Posted by: on 9/15/2014 8:46:34 AM

What is walkability and how do we work on it? Local engineer Ben Craddock explains. Find the orgininal story at http://www.lancastercivil.com/engineering-health-walkability/ 

Heath professionals want to get people moving more often. Engineering professionals want to get people moving safely and efficiently. When the two ideas come together, there’s an effective partnership that broadens the discussion beyond just body mass index and average daily traffic. Active transportation, safe routes to school and bicycle-friendly roadways are just a few of the many ways that health and engineering/planning officials can partner together to help improve our communities

Providing walkable infrastructure is another opportunity for an effective partnership. Studies have shown that walkable communities not only have higher property values, but that people who walk regularly have increased life expectancy and improved quality of life. One tool that we can use to evaluate the walkability of a community is called a walkability audit. This is a great way to experience just how walkable your community is and generate ideas for improvement. Performing a walk audit in your community helps raise awareness of the benefits of providing walkable infrastructure and highlights how important walkability is to the community.

What is a walkability audit? Essentially we just go for a walk and ask ourselves a few questions along the way. “Did we have room to walk?” “Was it easy to cross streets?” and even simply “Was your walk pleasant?” are all helpful questions that give us a sense of whether people feel safe and comfortable walking along a given route. Participants provide a rating for each evaluation criteria. We then tally the results and describe the findings in an easy to read report. The walk audit report also provides practical recommendations for improving walkability based upon the observations we make during the walk audit. Simple tasks such as trimming tree branches or adding signs can make a big difference.

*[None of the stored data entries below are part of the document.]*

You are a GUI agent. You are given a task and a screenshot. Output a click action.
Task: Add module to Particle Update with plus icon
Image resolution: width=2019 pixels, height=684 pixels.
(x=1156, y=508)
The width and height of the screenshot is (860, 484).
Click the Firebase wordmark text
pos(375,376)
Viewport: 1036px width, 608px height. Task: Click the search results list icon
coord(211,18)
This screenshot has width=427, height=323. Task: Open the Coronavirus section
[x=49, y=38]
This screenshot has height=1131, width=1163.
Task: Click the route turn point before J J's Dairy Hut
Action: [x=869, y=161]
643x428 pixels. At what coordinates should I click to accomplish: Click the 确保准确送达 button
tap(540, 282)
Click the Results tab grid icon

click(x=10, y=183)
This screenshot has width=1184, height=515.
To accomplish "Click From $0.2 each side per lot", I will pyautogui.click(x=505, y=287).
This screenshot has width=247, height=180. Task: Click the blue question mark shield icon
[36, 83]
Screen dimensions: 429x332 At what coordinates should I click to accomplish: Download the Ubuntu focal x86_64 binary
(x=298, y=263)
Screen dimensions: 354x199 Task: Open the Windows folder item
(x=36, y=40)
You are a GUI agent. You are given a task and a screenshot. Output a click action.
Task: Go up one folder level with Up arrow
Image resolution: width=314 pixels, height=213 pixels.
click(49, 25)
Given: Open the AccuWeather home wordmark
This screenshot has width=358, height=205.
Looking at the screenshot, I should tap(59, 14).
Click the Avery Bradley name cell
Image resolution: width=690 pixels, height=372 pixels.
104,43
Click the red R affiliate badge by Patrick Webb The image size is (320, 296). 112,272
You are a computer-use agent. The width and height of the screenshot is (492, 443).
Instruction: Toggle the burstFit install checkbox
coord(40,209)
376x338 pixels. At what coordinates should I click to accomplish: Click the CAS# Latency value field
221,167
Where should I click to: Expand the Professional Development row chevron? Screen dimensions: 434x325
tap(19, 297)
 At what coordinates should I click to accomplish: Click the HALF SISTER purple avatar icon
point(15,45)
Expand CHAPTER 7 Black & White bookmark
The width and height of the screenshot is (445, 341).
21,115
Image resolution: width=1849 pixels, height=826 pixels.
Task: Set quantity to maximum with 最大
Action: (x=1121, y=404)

I’ve been working with the Lighten Up Lancaster County Coalition in partnership with Lancaster General Health to perform walk audits across Lancaster County. If your community is interested in a walk audit, please ask your municipal officials to contact LULC Facilitator Beth Schwartz at Lighten Up. Beth can be reached via email at bakoser@lgheath.org. She’ll work together with community leaders to come up with a plan that includes all interested parties and makes the experience beneficial for all who are involved.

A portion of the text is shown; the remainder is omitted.